Point sprite : used to make the particles of the particle system appear more plausible.

The process of generating a point sprite from a point primitive

Instancing of the geometry
- Statically specify the number of instances through instance function attribute.
- Can amplify the number appearing in the final rendering without increasing the number of the primitive.
- Can render one geometry for multiple render target objects, effective when different transform matrices need to be applied to geometry for each render target object.

Output of Geometry Shader

The vertices that must include SV_Position system value semantics, which must include the location of the culling space after projecting the vertex.
SV_RenderTargetIndex : an unsigned integer that identifies a slice of a render target to be rendered in the current primitive.

SV_ViewportArrayIndex : an unsigned integer that identifies a viewport to be rendered in the current primitive.

Stream Output

Stream Output

Connect the geometry shader to the output buffer resources to which the vertex data of the geometry shader is to be recorded.
Possible to use a total 4 output stream objects at the same time.
The output of the stream output stage does not lead to input of any other stage of the pipeline.

Input of Stream Output

Receive only the information delivered by the geometry shader stage through the output stream object declared in the geometry shader program.
Different types of vertex structures can be sent for each stream.
The limits on vertex data output as streams
- The scalar values for each vertex structure cannot exceed 128.
- The scalar values output in one shader program execution cannot exceed 1024.

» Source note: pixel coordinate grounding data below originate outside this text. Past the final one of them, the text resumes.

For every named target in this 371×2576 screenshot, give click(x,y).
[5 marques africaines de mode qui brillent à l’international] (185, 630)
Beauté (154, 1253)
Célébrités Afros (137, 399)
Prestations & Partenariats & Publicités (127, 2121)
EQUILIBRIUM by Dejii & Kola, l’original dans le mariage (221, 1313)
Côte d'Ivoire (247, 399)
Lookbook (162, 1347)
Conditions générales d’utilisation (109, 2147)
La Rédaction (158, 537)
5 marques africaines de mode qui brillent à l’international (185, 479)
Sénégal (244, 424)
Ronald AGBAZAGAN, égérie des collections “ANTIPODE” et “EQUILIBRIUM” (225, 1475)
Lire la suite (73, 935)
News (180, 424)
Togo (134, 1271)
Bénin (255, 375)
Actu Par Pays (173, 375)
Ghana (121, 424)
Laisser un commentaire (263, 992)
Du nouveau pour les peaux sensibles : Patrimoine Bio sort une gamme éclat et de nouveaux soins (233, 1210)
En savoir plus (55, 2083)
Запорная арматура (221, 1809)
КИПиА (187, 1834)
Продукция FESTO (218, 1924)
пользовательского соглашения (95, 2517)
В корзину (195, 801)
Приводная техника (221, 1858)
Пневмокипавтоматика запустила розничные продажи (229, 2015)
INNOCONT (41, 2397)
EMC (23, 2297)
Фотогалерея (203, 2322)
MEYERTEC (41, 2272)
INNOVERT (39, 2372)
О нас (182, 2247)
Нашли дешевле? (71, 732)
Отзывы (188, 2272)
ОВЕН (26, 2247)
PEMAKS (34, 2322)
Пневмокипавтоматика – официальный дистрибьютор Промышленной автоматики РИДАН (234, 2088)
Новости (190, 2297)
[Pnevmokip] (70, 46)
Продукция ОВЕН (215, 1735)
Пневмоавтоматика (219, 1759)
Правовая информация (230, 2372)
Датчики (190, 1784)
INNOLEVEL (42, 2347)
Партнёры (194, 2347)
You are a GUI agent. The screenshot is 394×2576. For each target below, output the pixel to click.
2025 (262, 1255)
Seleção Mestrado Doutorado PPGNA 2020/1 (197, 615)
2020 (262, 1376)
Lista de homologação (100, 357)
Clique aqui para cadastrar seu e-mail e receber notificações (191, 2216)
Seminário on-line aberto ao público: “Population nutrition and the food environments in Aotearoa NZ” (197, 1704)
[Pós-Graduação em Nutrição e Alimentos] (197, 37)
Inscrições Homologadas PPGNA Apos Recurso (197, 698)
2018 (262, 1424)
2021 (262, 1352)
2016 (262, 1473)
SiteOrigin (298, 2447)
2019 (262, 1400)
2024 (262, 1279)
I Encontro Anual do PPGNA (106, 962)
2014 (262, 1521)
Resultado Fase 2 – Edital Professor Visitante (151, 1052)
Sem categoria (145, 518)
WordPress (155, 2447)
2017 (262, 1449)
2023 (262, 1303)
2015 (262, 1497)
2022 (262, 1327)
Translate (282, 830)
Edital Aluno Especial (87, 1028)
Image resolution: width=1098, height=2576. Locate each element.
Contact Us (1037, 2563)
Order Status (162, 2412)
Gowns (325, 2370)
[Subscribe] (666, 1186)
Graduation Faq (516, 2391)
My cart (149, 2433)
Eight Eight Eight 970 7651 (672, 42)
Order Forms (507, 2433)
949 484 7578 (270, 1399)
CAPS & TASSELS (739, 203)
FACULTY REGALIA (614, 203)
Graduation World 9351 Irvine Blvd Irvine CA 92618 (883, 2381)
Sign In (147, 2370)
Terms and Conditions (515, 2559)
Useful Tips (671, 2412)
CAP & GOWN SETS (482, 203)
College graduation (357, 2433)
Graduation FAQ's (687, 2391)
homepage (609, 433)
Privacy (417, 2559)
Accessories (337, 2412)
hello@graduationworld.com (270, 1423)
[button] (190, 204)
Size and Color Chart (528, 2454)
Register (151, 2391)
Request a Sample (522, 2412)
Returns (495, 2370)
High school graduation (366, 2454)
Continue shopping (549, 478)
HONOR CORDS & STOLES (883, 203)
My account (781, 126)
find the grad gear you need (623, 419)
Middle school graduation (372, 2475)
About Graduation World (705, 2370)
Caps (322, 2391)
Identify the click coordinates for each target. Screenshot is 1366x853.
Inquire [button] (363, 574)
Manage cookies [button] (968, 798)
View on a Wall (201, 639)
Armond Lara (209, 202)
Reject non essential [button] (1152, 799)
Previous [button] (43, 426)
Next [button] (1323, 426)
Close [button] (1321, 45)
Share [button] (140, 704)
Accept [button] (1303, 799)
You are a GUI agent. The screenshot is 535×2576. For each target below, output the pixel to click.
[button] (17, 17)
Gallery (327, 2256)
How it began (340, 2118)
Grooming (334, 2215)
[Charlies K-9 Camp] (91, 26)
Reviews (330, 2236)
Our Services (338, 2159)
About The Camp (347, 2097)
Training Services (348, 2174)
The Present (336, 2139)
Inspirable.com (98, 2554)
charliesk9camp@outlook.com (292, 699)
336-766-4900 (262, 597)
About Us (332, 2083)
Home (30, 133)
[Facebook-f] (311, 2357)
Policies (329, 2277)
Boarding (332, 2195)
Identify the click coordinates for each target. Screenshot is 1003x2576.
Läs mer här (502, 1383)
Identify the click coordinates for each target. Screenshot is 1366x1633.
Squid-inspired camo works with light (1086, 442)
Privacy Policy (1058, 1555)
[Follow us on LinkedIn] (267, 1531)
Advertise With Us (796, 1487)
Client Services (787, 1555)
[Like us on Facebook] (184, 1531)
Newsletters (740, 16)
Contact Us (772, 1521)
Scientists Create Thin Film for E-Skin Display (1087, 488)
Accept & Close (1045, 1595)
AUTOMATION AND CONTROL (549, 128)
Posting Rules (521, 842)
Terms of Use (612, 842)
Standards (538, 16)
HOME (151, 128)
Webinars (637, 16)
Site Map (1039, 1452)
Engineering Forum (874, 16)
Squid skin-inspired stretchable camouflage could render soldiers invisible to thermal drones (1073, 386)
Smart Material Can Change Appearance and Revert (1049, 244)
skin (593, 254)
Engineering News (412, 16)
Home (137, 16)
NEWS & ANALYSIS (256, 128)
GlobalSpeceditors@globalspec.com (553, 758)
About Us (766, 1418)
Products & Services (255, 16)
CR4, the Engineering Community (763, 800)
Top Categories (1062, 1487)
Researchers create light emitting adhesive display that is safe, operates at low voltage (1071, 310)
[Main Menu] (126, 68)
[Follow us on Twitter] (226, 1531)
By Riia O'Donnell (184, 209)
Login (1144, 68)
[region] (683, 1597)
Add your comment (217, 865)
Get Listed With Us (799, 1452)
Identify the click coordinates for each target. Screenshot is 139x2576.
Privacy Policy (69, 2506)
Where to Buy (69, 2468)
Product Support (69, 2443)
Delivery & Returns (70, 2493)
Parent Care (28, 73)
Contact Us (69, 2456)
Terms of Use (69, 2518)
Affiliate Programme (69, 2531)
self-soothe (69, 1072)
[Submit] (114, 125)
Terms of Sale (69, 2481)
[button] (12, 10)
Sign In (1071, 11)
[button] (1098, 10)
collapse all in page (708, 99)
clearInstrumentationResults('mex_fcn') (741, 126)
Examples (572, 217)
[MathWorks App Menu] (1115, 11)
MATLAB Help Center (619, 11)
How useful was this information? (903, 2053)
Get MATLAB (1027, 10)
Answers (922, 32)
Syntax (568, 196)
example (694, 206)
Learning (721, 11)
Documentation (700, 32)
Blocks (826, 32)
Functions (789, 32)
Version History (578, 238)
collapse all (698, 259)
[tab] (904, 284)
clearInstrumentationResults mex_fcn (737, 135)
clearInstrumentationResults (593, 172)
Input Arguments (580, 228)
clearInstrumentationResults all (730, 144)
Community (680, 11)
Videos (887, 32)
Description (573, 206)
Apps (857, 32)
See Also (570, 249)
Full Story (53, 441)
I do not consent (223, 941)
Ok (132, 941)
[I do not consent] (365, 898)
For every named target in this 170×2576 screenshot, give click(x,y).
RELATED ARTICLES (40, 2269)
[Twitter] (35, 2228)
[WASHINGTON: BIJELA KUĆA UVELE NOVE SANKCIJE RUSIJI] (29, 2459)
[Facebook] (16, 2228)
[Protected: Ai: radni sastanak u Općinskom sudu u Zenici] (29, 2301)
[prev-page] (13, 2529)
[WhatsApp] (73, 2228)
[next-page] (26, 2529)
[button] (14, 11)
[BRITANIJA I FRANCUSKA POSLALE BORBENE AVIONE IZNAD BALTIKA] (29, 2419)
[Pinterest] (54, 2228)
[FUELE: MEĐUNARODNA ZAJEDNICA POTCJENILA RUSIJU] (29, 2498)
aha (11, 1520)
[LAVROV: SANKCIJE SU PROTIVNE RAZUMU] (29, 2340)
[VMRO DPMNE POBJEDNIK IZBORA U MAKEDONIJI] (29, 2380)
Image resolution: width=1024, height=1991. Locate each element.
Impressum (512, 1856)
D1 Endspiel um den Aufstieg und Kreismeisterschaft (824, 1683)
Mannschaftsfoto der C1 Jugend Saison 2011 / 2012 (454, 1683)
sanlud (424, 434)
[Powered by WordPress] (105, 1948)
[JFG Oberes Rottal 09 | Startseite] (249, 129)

Status Description of Stream Output

The application program must link an appropriate number of buffer resources.
- Buffer resources to be connected must be generated by designating D3D11_BIND_STREAM_OUTPUT.
- The buffer resources connected to the stage are maintained in subsequent pipeline executions, so unnecessary buffers should be removed.

void ID3D11DeviceContext::SOSetTargets(
// The number of buffer to bind to the device
    UINT NumBuffers,
// The array of output buffers to bind to the device
    ID3D11Buffer * const *ppSOTargets,
// Array of offsets to the output buffers from ppSOTargets
    const UINT *pOffsets
);

Designate which data to send to which output slot.

struct D3D11_SO_DECLARATION_ENTRY{
// Index for identifying stream output objects used by geometry shader to send data
    UINT Stream;
// Semantic name defined in the corresponding output attribute
    LPCSTR SemanticName;
// Index for uniquely identifying one of several attributes with the same semantic name
    UINT SemanticIndex;
// The starting component index (x = 0, y = 1, z = 2, w = 3)
    BYTE StartComponent;
// How many component will be sent to the buffer from starting component
    BYTE ComponentCount;
// Slot number of output buffer to receive stream data (0 ~ 3)
    BYTE OutputSlot;
};

A method for generating geometry shader objects using stream output stage.

HRESULT ID3D11Device::CreateGeometryShaderWithStreamOutput(
    const void *pShaderBytecode,
    SIZE_T BytecodeLength,
// A pointer that refers to the array of the structures
    const D3D11_SO_DECLARATION_ENTRY *pSODeclaration,
// Size of the array (number of the elements)
    UINT NumEntries,
// The vertex stride and the number of vertices to be transferred to each buffer
    const UINT *pBufferStrides,
    UINT NumStrides,
// Designate the output stream that will lead to the rasterizer stage
    UINT RasterizedStream,
    ID3D11ClassLinkage *pClassLinkage,
    ID3D11GeometrySahder **ppGeometryShader
);

Process of Stream Output

Automated rendering
- Use the recorded buffer resource as input of the input assembler stage.
- The application program must connect the buffer resource to slot 0 of the input assembler stage.
- Need to call ID3D11DeviceContext::DrawAuto()
- A vertex stream is output by the geometry shader object.
- Primitive connectivity information is determined byt the primitive type setting of the input assembler.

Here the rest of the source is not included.